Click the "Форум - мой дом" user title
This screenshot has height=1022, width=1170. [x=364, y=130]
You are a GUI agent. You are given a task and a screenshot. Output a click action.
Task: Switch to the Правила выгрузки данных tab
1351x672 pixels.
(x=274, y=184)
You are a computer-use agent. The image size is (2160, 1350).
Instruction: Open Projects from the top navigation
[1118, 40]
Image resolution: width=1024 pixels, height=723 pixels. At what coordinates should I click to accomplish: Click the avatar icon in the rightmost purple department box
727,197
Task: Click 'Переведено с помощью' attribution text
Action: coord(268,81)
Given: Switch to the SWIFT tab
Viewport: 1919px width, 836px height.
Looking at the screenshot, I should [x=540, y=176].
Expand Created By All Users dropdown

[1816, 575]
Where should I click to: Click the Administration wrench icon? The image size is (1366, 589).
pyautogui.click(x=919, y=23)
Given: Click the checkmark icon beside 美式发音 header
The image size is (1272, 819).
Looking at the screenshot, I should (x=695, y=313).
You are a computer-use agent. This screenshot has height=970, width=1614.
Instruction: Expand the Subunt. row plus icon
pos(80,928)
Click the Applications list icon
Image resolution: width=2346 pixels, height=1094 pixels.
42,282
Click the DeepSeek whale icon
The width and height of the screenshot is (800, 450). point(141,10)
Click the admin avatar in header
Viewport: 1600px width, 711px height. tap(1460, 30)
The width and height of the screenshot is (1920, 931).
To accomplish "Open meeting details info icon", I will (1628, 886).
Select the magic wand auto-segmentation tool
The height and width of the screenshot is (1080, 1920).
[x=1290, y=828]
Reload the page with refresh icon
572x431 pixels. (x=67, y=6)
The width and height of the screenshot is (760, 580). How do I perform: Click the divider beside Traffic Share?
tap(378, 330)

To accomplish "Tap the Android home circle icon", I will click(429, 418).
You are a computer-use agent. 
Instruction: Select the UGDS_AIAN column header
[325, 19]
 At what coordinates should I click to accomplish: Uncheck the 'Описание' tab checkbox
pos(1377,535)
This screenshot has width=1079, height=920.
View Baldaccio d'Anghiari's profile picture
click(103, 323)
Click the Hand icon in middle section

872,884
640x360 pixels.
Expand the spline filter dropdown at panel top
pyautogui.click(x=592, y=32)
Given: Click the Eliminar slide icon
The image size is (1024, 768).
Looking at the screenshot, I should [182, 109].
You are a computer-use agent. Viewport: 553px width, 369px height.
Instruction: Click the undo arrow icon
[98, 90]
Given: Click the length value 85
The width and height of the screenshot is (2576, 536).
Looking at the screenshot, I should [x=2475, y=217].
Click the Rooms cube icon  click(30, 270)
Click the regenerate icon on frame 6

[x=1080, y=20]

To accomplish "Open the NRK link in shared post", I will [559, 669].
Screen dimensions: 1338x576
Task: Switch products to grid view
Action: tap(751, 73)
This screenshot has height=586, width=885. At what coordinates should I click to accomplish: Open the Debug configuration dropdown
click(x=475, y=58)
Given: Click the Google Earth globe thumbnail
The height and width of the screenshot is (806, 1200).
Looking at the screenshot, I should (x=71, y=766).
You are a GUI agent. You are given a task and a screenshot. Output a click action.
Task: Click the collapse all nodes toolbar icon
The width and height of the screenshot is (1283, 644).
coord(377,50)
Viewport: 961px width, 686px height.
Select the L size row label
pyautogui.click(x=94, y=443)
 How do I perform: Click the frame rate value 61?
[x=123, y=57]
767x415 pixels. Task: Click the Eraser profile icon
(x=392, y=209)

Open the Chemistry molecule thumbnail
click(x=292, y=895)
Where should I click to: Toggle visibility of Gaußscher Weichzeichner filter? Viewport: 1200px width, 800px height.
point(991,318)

# # #

Rewrite all the entries above, swapping every "dropdown" for "menu" and leaving everything else unchanged.

● **EXERCISE SOLUTION**:
Click the "Форум - мой дом" user title
This screenshot has height=1022, width=1170. [x=364, y=130]
You are a GUI agent. You are given a task and a screenshot. Output a click action.
Task: Switch to the Правила выгрузки данных tab
1351x672 pixels.
(x=274, y=184)
You are a computer-use agent. The image size is (2160, 1350).
Instruction: Open Projects from the top navigation
[1118, 40]
Image resolution: width=1024 pixels, height=723 pixels. At what coordinates should I click to accomplish: Click the avatar icon in the rightmost purple department box
727,197
Task: Click 'Переведено с помощью' attribution text
Action: coord(268,81)
Given: Switch to the SWIFT tab
Viewport: 1919px width, 836px height.
Looking at the screenshot, I should [x=540, y=176].
Expand Created By All Users menu

[1816, 575]
Where should I click to: Click the Administration wrench icon? The image size is (1366, 589).
pyautogui.click(x=919, y=23)
Given: Click the checkmark icon beside 美式发音 header
The image size is (1272, 819).
Looking at the screenshot, I should (x=695, y=313).
You are a computer-use agent. This screenshot has height=970, width=1614.
Instruction: Expand the Subunt. row plus icon
pos(80,928)
Click the Applications list icon
Image resolution: width=2346 pixels, height=1094 pixels.
42,282
Click the DeepSeek whale icon
The width and height of the screenshot is (800, 450). point(141,10)
Click the admin avatar in header
Viewport: 1600px width, 711px height. tap(1460, 30)
The width and height of the screenshot is (1920, 931).
To accomplish "Open meeting details info icon", I will (1628, 886).
Select the magic wand auto-segmentation tool
The height and width of the screenshot is (1080, 1920).
[x=1290, y=828]
Reload the page with refresh icon
572x431 pixels. (x=67, y=6)
The width and height of the screenshot is (760, 580). How do I perform: Click the divider beside Traffic Share?
tap(378, 330)

To accomplish "Tap the Android home circle icon", I will click(429, 418).
You are a computer-use agent. 
Instruction: Select the UGDS_AIAN column header
[325, 19]
 At what coordinates should I click to accomplish: Uncheck the 'Описание' tab checkbox
pos(1377,535)
This screenshot has width=1079, height=920.
View Baldaccio d'Anghiari's profile picture
click(103, 323)
Click the Hand icon in middle section

872,884
640x360 pixels.
Expand the spline filter menu at panel top
pyautogui.click(x=592, y=32)
Given: Click the Eliminar slide icon
The image size is (1024, 768).
Looking at the screenshot, I should [182, 109].
You are a computer-use agent. Viewport: 553px width, 369px height.
Instruction: Click the undo arrow icon
[98, 90]
Given: Click the length value 85
The width and height of the screenshot is (2576, 536).
Looking at the screenshot, I should [x=2475, y=217].
Click the Rooms cube icon  click(30, 270)
Click the regenerate icon on frame 6

[x=1080, y=20]

To accomplish "Open the NRK link in shared post", I will [559, 669].
Screen dimensions: 1338x576
Task: Switch products to grid view
Action: tap(751, 73)
This screenshot has height=586, width=885. At what coordinates should I click to accomplish: Open the Debug configuration menu
click(x=475, y=58)
Given: Click the Google Earth globe thumbnail
The height and width of the screenshot is (806, 1200).
Looking at the screenshot, I should (x=71, y=766).
You are a GUI agent. You are given a task and a screenshot. Output a click action.
Task: Click the collapse all nodes toolbar icon
The width and height of the screenshot is (1283, 644).
coord(377,50)
Viewport: 961px width, 686px height.
Select the L size row label
pyautogui.click(x=94, y=443)
 How do I perform: Click the frame rate value 61?
[x=123, y=57]
767x415 pixels. Task: Click the Eraser profile icon
(x=392, y=209)

Open the Chemistry molecule thumbnail
click(x=292, y=895)
Where should I click to: Toggle visibility of Gaußscher Weichzeichner filter? Viewport: 1200px width, 800px height.
point(991,318)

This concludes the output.